Pleiotropic immunomodulatory effects have recently been demonstrated in the use of statins, rendering them potentially useful in the pharmacological management of SLE [30]. Statins have been found to reduce the production of proinflammatory cytokines in SLE patients by inhibiting the Rho-associated, coiled-coil-containing protein kinase (ROCK) pathway [31]. Also, statins were found to be able to reverse the lipid raft-associated signaling abnormalities in autoreactive T cells from SLE patients [32]. Additionally, statins also reduced the production of IL-6 and IL-10 in vitro in T cells from SLE patients [33]. Another study on SLE patients found a decrease in plasma chemokine ligand 9 (CXCL9) levels upon treatment with atorvastatin [34]. Increased CXCL9 expression resulted in additional recruitment and retention of T lymphocytes in the atherosclerotic lesions [35, 36]. Furthermore, statins were noted to inhibit the production of IFN-α and TNF-α in SLE patients, via its effect on several pathways [37]. Interestingly, statins were also found to decrease the soluble TNF-α receptor type 1 (sTNFR1) in SLE patients as compared with controls [38]. Since sTNFR1 is involved in anti-apoptotic/inflammatory signaling, a reduction in the receptor level potentially ameliorates endothelial dysfunction in SLE patients [39].
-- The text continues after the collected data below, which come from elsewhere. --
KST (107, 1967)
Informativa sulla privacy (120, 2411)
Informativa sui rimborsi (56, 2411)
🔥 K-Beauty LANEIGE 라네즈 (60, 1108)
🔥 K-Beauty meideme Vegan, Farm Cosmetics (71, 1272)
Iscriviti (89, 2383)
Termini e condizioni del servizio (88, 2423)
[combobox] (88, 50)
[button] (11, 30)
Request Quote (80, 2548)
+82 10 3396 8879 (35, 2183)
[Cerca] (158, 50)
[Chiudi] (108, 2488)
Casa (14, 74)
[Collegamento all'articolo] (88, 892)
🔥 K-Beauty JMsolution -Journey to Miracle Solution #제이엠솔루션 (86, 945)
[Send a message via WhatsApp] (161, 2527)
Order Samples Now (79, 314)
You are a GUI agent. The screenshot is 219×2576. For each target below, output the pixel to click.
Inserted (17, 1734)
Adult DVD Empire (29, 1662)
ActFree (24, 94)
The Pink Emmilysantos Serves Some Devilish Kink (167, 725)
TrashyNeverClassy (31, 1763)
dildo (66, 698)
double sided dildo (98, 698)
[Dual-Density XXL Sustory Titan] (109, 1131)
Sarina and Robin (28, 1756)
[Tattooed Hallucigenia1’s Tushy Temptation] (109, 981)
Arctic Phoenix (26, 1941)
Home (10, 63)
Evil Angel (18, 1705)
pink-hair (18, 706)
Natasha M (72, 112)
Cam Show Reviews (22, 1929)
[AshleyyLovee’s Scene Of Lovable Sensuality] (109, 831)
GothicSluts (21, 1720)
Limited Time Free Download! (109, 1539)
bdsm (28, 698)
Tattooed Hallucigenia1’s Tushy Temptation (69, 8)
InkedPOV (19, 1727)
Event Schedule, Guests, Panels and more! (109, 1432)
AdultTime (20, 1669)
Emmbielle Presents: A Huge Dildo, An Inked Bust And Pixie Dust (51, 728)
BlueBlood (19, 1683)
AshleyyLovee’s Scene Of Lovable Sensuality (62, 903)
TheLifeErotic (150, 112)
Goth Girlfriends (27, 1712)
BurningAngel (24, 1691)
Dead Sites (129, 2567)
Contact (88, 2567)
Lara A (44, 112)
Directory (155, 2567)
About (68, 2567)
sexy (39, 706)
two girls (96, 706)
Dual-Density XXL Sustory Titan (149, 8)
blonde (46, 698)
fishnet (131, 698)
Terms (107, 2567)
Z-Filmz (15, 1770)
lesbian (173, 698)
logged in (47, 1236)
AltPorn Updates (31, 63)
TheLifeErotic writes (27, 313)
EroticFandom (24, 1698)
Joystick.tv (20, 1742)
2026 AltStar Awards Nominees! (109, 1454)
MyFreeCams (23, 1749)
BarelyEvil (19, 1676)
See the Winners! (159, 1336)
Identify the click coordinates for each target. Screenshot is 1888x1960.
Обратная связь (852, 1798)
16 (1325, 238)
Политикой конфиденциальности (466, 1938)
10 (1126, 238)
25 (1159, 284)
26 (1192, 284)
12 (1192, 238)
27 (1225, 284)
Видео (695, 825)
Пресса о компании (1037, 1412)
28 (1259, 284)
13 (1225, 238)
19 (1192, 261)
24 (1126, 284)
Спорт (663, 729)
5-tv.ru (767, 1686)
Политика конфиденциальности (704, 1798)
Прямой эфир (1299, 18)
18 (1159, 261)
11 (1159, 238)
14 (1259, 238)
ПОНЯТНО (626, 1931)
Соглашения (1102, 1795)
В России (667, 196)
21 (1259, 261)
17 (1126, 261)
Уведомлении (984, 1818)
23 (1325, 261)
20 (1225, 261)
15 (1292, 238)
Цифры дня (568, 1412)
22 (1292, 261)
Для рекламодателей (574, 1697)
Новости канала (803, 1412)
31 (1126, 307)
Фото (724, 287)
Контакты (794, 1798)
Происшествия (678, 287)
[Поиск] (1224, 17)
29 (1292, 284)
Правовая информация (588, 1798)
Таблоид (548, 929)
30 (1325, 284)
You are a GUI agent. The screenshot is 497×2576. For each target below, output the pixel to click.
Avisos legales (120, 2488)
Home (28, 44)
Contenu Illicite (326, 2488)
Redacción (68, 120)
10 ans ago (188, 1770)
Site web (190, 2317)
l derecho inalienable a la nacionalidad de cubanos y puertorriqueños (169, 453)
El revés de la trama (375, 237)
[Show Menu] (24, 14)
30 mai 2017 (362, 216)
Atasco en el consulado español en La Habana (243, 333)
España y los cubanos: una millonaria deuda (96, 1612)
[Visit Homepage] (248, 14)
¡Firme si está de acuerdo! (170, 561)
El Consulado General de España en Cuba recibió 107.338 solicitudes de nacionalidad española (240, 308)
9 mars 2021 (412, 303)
In the general population, despite the substantial evidence, a large proportion of patients do not achieve guideline standards [40]. Our study showed that this situation could be worse in patients with SLE. This was observed even in subjects with very high risk (patients with previous cardiovascular history). Application of two strategies showed that nearly half of the primary prevention population had indication for statins. However, very few patients were properly treated. Similarly, not all patients in secondary prevention with statin indication received the treatment and, in those who received it, the doses were inadequate.

The association of cardiovascular risk and cumulative exposure to plasma cholesterol over time has been reported [41], emphasizing the importance of these potentially treatable traditional risk factor in patients with SLE. Consequently, the application of one or another strategy could change the way we treat our patients with SLE.

Finally, our population showed an average age of 55.6 years. In younger populations, the findings of our investigation could be different. In relative terms, young people with SLE have a markedly higher cardiovascular risk compared with subjects without the disease. However, the “weight” of age is substantial in the calculation of scores, underestimating the risk in the young population. Consequently, the indication of statins could be lower.

This study is associated to some limitations. It was a secondary database study (electronic medical record), consequently, there could be information bias. Furthermore, our findings emerge from a small number of patients analyzed from a single health center. Despite its limitations, our study represents a valuable contribution, as we examined different cardiovascular management strategies in this particular group of patients.

In conclusion, our findings showed that a large proportion of patients with SLE have a considerable cardiovascular risk. Importantly, many of them would be eligible for statin therapy according to the two strategies evaluated. However, the statin use observed was extremely low. Understanding the relationship between cardiovascular risk stratification and the statin indication could improve the cardiovascular risk management in patients with SLE.

Taking into account our results, we consider that regular cardiovascular risk estimates with scores on patients with SLE are very important, in addition to offering the usual smoking cessation, reducing steroid doses, and encouraging exercises.